For most people, losing one’s job during the “Great Recession” would have been a tragic occurrence. But Imbolo Mbue used it to her advantage. She began writing what would eventually become the critically acclaimed novel “Behold the Dreamers.”
“The recession for me was such a great opportunity,” she says. “The crisis allowed me to look at these characters not just as immigrants coming to America, but going through the crisis, as well.”
The story follows an immigrant family from Mbue’s native Cameroon. Jende, husband and father, lands a job as chauffer for Clark, a senior executive at Lehman Brothers, just before the company’s collapse.
While the novel depicts struggles on almost every front, the most striking thing is the story’s warmth. Jende is in the middle of a long battle to earn his right to stay in America, encountering obstacles every step along the way. But Jende and his family flinch only briefly, viewing the American dream without the cynicism of many who have lived here all their lives.
“That’s just how my culture is,” says Mbue. “There’s a sense of warmth and optimism, maybe because we don’t have so many material things. We don’t have much to lean on besides our happiness and being delighted by the little things in life. I think that shaped my voice.”
“Behold the Dreamers” uplifts the reader, not necessarily because it moves toward a happy ending, but because it reveals an alternative to the usual American mindset when facing difficulties. It offers perspective.

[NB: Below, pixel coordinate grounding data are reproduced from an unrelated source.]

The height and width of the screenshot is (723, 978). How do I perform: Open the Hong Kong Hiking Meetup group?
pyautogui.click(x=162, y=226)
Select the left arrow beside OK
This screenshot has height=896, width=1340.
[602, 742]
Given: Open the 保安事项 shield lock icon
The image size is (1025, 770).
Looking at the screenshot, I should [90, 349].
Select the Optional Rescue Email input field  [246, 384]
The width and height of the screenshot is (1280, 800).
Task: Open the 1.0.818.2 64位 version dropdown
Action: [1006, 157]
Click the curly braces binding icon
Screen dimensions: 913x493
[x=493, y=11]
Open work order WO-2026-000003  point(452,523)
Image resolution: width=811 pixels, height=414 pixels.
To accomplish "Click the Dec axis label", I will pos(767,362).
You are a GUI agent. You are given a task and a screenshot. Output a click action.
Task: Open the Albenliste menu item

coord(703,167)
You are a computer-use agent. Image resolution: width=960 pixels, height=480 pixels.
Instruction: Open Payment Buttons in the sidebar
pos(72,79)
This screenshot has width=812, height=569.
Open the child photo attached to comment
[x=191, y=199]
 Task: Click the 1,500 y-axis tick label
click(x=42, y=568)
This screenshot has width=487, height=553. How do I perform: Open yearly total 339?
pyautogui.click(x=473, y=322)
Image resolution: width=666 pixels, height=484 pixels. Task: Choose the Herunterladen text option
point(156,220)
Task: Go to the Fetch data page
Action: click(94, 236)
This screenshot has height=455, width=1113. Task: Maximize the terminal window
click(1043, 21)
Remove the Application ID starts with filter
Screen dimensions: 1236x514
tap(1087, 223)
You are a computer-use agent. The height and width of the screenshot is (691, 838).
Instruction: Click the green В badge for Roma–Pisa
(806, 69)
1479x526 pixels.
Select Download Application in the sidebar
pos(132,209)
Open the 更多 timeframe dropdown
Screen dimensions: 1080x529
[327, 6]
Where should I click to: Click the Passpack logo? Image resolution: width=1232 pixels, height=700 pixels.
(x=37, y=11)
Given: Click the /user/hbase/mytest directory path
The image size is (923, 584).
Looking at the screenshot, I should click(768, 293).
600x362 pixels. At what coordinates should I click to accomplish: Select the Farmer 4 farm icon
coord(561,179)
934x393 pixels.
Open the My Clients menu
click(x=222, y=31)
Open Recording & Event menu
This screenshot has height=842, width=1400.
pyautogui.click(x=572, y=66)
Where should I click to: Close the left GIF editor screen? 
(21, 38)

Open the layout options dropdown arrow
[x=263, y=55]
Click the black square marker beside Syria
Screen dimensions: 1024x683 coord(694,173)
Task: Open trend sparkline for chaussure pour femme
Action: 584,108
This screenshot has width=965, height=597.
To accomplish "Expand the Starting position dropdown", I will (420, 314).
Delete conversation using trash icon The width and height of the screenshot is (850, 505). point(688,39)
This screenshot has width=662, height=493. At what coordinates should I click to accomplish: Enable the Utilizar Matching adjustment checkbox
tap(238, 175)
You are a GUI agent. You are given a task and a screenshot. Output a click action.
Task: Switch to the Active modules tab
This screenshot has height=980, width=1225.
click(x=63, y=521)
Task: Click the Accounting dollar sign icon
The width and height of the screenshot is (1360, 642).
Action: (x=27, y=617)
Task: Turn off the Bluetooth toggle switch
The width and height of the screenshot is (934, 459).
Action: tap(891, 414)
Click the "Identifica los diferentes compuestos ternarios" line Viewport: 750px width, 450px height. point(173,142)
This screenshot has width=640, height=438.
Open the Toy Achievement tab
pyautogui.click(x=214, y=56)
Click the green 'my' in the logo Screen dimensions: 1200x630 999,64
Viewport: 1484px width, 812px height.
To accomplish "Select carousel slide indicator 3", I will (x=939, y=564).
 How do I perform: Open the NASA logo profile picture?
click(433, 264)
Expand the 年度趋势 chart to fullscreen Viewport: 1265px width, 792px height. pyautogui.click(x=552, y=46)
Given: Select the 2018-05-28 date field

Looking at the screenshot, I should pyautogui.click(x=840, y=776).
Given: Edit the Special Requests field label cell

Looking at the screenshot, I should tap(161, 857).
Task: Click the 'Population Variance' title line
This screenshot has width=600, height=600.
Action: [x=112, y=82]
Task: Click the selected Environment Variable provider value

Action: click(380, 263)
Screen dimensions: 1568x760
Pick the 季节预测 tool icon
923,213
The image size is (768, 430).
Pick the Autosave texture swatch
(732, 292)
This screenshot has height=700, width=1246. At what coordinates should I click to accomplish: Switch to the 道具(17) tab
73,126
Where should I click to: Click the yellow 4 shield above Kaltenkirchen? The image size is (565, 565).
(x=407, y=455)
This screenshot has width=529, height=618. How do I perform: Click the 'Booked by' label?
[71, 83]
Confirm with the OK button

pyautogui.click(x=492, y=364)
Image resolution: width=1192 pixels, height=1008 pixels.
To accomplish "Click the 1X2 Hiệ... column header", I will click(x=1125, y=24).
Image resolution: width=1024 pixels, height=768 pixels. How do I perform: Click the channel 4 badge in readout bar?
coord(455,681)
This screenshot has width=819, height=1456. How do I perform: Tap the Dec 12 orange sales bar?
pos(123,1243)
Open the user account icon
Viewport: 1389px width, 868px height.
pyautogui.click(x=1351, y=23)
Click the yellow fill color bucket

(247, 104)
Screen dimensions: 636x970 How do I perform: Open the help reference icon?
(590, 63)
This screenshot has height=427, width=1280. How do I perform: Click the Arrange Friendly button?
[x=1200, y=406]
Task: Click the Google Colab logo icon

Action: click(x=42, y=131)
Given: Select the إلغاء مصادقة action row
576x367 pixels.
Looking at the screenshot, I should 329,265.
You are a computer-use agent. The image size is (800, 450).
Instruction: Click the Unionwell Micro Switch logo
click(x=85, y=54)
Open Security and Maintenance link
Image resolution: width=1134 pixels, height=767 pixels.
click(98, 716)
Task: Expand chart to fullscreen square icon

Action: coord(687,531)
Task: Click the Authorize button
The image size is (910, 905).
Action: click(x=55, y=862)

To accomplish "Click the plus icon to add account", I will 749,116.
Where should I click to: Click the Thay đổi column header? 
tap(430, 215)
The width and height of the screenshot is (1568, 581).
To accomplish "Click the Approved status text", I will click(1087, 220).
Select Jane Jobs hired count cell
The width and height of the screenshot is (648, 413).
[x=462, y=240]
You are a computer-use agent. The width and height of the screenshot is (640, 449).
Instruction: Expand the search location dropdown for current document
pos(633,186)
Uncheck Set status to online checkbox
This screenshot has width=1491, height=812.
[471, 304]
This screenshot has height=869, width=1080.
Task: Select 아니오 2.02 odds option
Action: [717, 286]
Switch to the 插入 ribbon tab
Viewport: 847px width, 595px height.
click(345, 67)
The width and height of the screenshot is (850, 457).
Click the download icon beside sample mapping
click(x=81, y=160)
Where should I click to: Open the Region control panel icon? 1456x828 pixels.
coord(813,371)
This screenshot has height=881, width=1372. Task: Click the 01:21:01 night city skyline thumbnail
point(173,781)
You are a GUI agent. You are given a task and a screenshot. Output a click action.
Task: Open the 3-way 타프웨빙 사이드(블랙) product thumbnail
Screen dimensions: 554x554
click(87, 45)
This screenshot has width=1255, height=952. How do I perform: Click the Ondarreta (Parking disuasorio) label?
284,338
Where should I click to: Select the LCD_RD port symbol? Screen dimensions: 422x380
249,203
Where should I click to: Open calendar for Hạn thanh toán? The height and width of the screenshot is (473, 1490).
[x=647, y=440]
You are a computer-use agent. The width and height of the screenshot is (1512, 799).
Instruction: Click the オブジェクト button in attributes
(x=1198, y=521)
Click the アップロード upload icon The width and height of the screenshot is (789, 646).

“Writing is very much a spiritual endeavor for me, and I was trying to find a sense of peace about many things in life. Finding acceptance. Not looking at the darkness, but finding lightness. I think those were all things that helped me shape how the story was told.”
It would be a mistake to dismiss this perspective as quaint or naive. The American mindset can be peculiar in that it so often views otherness as a novelty, or worse yet, inferior. Mbue’s keen insights into American life, however, should dispel any such assumptions.
Chapter 11 starts with a line that might very well be directed at potential critics: “Around him tourists and New Yorkers chatted or ignored each other, everyone enfolded in their joys and sorrows and apathies.”
Mbue, through her characters, does not refuse the darker realities of contemporary life. Blind optimism would be naive, indeed. Instead, she demonstrates the virtues of hope. In that way, “Behold the Dreamers” is as much a part of America as any novel published in the last year.
“I’ve been asked over and over, is this book American or is it Cameroonian? They want me to choose a side. But I’m both. I’m very much a Cameroonian and very much an American. And they’re two very separate identities. I don’t think I’m Cameroonian American. I don’t even know what that means. They’re two separate things.”
But these two separate elements, in Mbue’s capable hands, shape into something singular and unified, a contemporary take on the centuries-old American dream.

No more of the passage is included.